Quatro poemas de Ingrid Morandian, ilustrados por Deborah Dornellas
Por oito horas
há oito horas meu corpo dardeja,
meus dedos buscam suas coxas,
intermitentes
dos lábios sublinho com dedos
o líquido tão morno
a boca muda, úmida de néctar
os meus seios, os seus seios
oito horas de um temporal
sem palavras
sem ventos
e no amar de posições conjugadas
e reentrâncias
as mãos se fecham no gozo
Desacertos
reticentes, os sóis que aportam
em minha janela não são mais os
mesmos
a cidade emudeceu diante do seu
rosto
você envelheceu junto com as cartas
e quem ainda as carrega?
encastelado no 5º andar da Barra
Funda
o seu aceno se perde entre as
árvores
pernas
poemas
centenas de fendas conduzem
à Paulista tão minha
na colisão de tantos desejos
tranquei a boca
mapeada de calçadas
Mulheres da Cordilheira dos Andes
eram três figuras
três figuras femininas que
caminhavam unidas
na noite fria de setembro
haviam se encontrado na esquina
da morada
embrulhadas em casacos e xales
dos seus braços nasciam folhas
comestíveis
derramando líquidos pensamentos
nas paragens
eram três figuras
três mulheres que peregrinavam de
casa em casa,
atravessavam corredores e salas,
buscavam seus filhos na noite
vazia de sons
das suas pernas surgiam raízes
tabulares
agregando imagens oníricas
àqueles
que perderam os sonhos
eram três figuras
três mulheres que carregavam
bacias de água
para que as pessoas pudessem
atravessar a Cordilheira
das suas mãos excretavam flores
amarelas
e açucaradas que alimentavam as
crianças
dos Andes
Abismo
poetizar o mínimo que seja
as linhas dos teus dedos,
tentei voltar para Berlim, mas
as ausências demarcam com cheiros
e pétalas
algumas pedras
quase acertei o destino
escapou
eu o vi correndo
eu tinha um álibi para
prender tua respiração
afoguei incólume entre tuas pernas
do precipício tudo parece mais fácil,
digo, não
escancarada e inaudita
rasguei os punhos
e rezei
nenhuma imagem sobrevive
a tanta solidão
A poeta: Ingrid Morandian nasceu em São Paulo (SP), onde reside. Participou de várias antologias. Publicações: Água Terra Fogo Ar – Crônicas elementais (Editora Uapê, 2011), História intima da leitura (Editora Vagamundo, 2012), Revista Plural 1900 e Revista Plural La barca 2016 (Editora Scenarium Livros Artesanais), Senhoras Obscenas (Editora Benfazeja, 2016). Tem poemas publicados nas revistas eletrônicas Mallarmargens, Diversos Afins, Liberoamérica. Publicou pela Editora Patuá, Se você me amasse, teria fechado os olhos, 2019.

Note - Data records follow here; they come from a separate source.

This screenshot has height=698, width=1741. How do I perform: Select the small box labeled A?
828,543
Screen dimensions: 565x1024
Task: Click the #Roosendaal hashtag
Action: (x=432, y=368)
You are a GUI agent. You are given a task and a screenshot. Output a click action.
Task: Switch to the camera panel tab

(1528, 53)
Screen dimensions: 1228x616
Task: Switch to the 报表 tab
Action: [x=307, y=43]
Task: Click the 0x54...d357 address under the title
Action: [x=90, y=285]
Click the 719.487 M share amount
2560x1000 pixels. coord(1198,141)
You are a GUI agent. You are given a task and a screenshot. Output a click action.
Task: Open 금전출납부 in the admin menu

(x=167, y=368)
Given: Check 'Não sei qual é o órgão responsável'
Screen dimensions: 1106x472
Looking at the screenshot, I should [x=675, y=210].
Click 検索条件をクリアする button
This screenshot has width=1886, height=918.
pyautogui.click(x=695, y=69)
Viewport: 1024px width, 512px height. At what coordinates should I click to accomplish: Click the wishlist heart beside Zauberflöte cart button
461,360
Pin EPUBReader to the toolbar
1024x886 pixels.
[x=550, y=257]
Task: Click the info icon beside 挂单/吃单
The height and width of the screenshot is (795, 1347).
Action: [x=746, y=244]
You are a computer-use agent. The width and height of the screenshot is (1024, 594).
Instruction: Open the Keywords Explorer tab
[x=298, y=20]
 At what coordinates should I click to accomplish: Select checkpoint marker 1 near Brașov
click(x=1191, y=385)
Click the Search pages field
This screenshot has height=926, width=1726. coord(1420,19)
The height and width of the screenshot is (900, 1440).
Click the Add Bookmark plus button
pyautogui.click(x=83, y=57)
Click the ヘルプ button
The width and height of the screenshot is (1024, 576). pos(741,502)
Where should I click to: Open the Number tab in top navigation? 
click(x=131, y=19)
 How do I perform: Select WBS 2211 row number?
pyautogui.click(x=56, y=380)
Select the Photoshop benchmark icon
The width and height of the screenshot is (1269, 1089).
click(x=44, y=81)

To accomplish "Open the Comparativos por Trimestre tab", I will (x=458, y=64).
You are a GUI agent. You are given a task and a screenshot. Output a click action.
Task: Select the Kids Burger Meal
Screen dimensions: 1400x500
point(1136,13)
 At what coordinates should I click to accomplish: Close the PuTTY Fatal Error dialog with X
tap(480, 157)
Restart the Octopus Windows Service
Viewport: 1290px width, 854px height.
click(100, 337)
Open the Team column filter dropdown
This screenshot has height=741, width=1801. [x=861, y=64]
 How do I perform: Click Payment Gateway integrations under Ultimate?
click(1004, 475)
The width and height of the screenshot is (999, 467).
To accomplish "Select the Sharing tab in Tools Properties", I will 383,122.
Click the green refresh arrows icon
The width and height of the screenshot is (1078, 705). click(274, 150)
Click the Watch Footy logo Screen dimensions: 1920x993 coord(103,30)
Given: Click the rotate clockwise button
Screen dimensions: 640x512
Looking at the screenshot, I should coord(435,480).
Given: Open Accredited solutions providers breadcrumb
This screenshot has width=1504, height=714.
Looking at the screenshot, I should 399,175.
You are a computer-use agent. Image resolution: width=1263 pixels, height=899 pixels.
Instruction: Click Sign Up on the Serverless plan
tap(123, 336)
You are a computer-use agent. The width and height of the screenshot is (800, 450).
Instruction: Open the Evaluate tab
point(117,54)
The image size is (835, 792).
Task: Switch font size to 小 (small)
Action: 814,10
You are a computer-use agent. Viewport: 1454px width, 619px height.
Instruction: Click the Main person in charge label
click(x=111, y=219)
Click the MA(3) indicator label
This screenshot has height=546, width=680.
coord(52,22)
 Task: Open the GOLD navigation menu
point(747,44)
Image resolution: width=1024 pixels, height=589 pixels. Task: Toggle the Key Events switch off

A ilustradora: Deborah Dornellas, carioca criada em
Brasília, vive em São Paulo desde 2011. É escritora, jornalista, tradutora e
aprendiz de artista plástica. Mestra em História Cultural (UnB) e pós-graduada
em Formação de Escritores (ISE Vera Cruz). Em 2012, publicou Triz (In House),
reunião de poemas. Desde 2013, integra o Coletivo Literário Martelinho de Ouro
e participa de todas as publicações do grupo. Foi finalista duas vezes do
Prêmio OFF FLIP (2015 poesia – 5o lugar; 2016, conto) e uma vez do Prêmio
Sesc-DF de Contos Machado de Assis (2016). "Por cima do mar" (Patuá, 2018), seu romance de estreia, venceu o
Prêmio Literário Casa de las Américas
2019, na categoria “Literatura Brasileira”.